**Instructions to follow:**
Can you swap every "height and width" in the listing below for "size" and reproduce it otherwise unchanged, leaving out the pictures?

Rows from a screen grounding dataset:
____

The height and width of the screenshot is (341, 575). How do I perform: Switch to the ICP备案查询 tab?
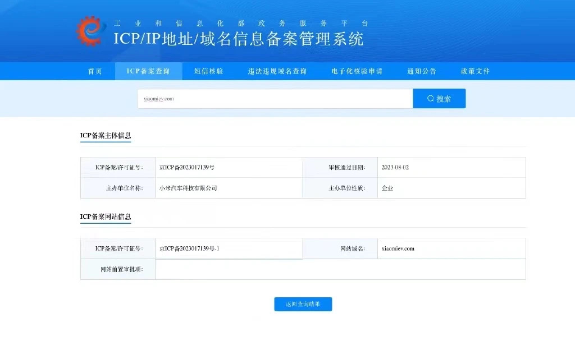coord(148,71)
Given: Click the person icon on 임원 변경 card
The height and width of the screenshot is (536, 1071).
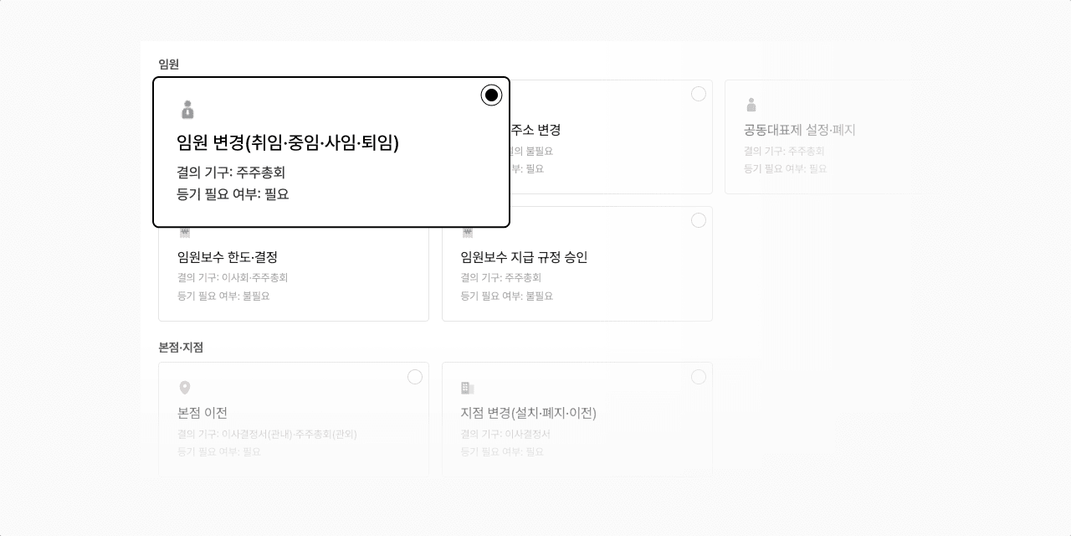Looking at the screenshot, I should click(187, 110).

____

**The completed task:**
The size of the screenshot is (341, 575). How do I perform: Switch to the ICP备案查询 tab?
coord(148,71)
Given: Click the person icon on 임원 변경 card
The size of the screenshot is (536, 1071).
Looking at the screenshot, I should click(187, 110).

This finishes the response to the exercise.